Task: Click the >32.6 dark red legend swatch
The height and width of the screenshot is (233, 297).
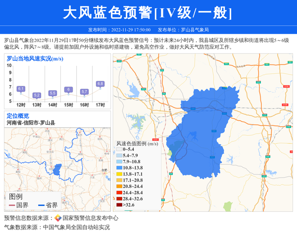Action: click(x=120, y=205)
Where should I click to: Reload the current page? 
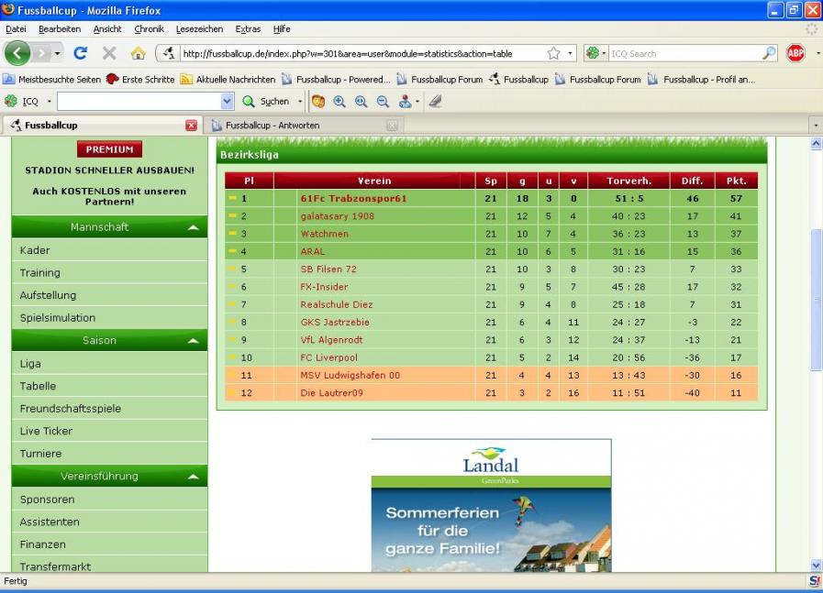[x=81, y=53]
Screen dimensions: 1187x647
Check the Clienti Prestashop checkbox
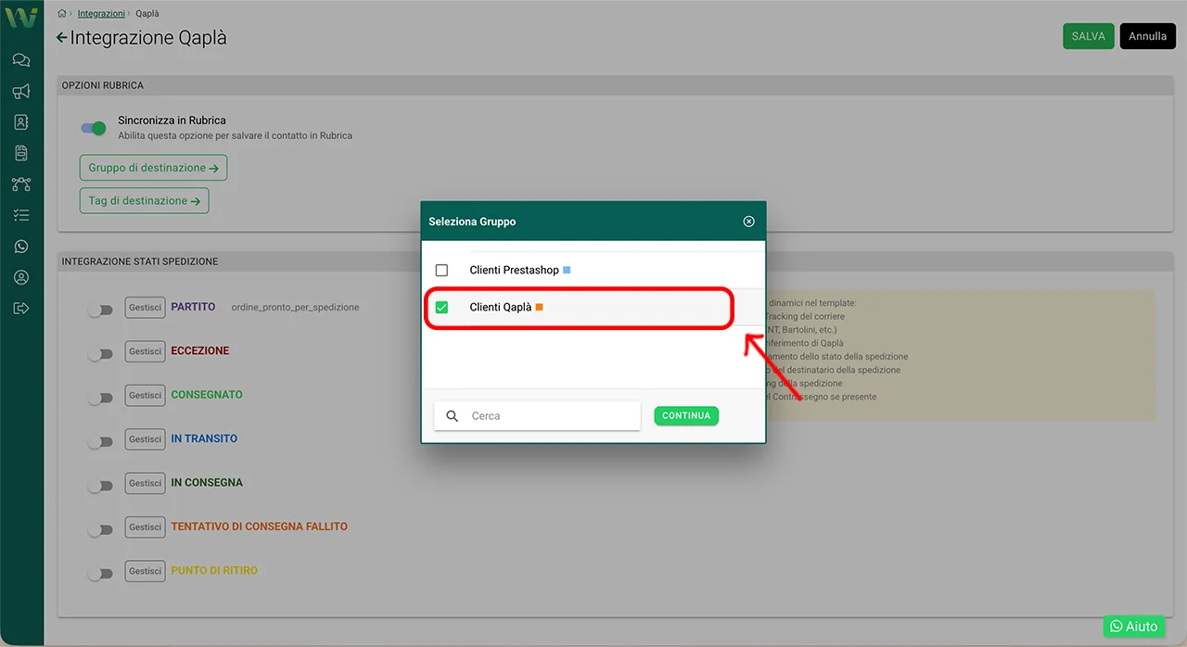click(441, 271)
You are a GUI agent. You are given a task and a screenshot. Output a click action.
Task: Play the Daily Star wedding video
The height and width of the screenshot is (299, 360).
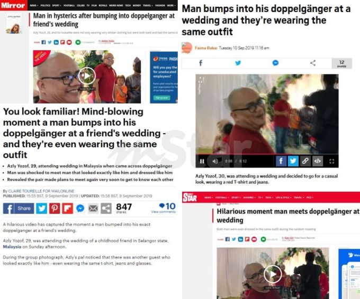tap(273, 274)
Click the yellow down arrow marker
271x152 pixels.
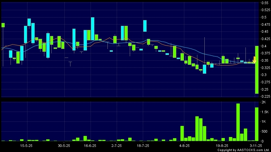coord(254,60)
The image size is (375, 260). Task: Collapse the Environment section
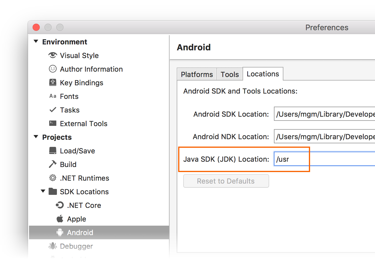(x=36, y=41)
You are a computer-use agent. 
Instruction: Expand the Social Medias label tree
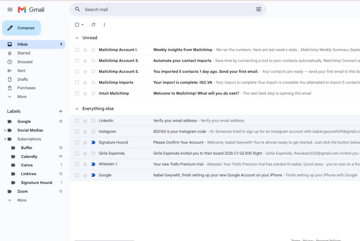[x=5, y=130]
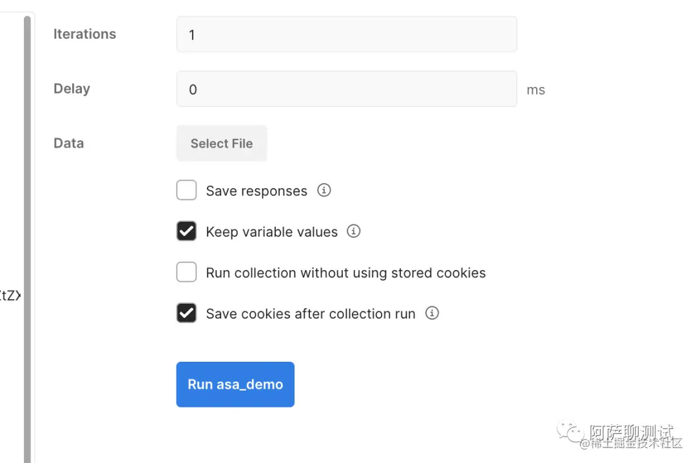Image resolution: width=696 pixels, height=463 pixels.
Task: Click the ms unit label
Action: click(x=536, y=90)
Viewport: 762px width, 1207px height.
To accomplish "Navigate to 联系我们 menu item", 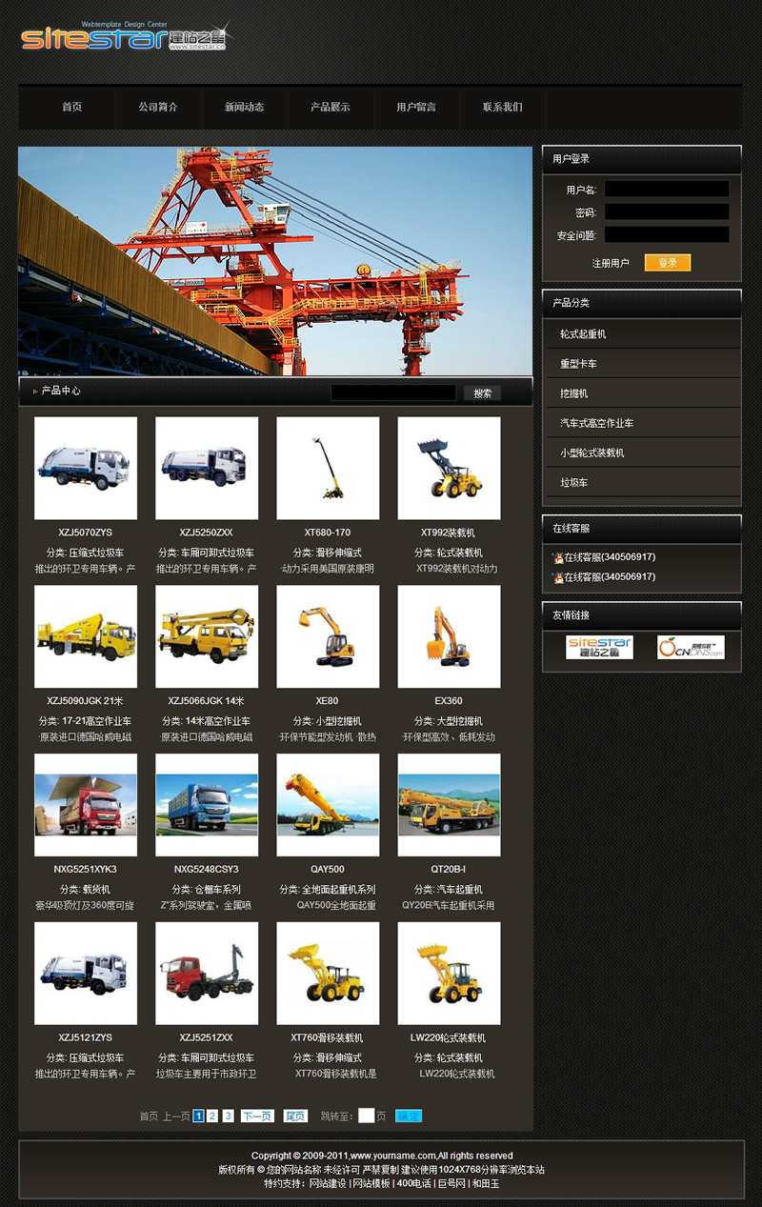I will tap(502, 108).
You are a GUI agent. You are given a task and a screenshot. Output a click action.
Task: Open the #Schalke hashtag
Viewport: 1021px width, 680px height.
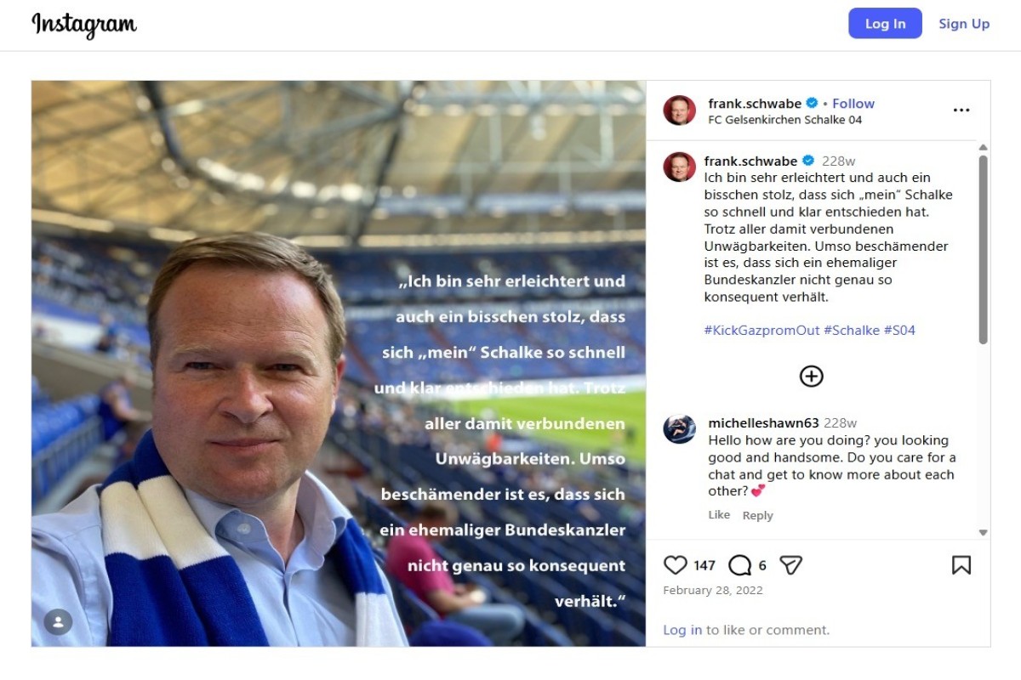click(x=852, y=330)
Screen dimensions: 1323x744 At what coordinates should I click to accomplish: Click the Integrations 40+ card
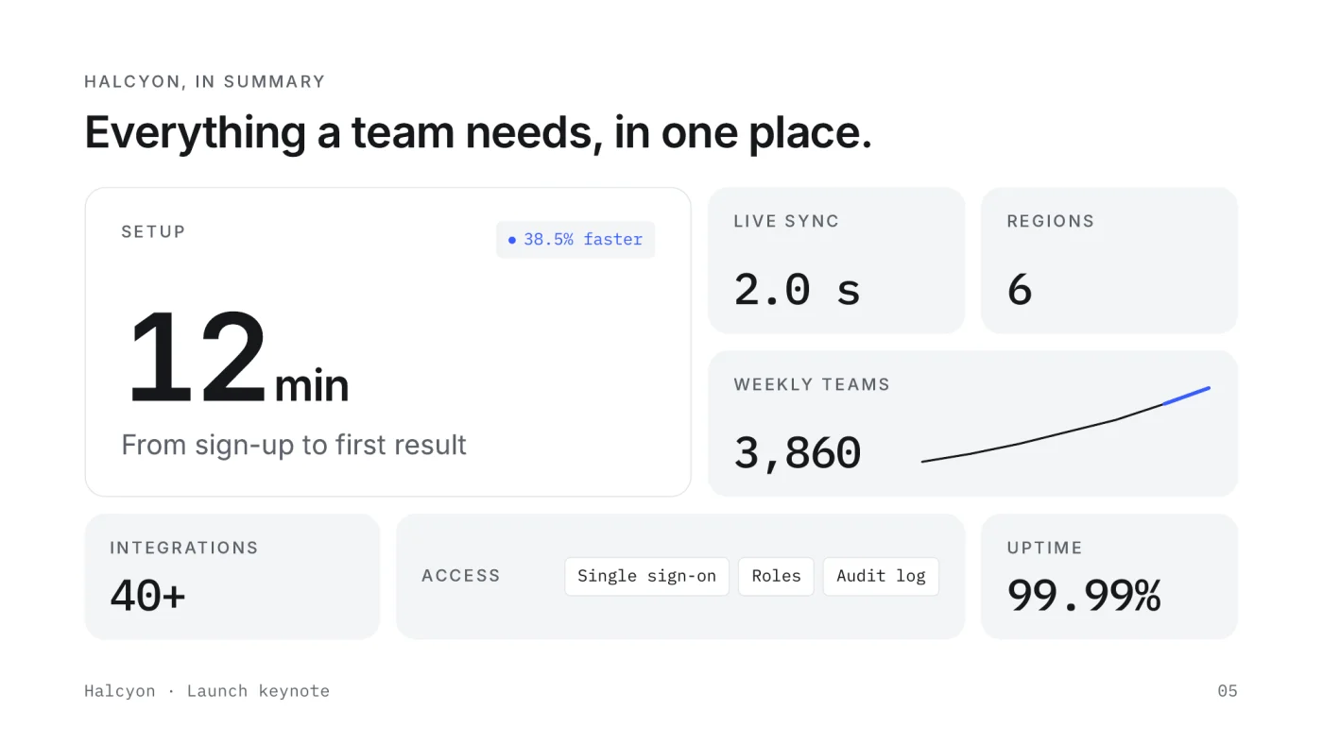tap(232, 577)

_ _ _ _ _

Task requirements -> Precisely those lines above that run from the line with "The height and width of the screenshot is (299, 360)." up to and including the line with "You are a computer-use agent." are to be set down, with the pictures omitted.

Answer ->
The height and width of the screenshot is (299, 360).
tap(273, 274)
Click the yellow down arrow marker
271x152 pixels.
coord(254,60)
The image size is (375, 260). Task: Collapse the Environment section
(x=36, y=41)
You are a computer-use agent. 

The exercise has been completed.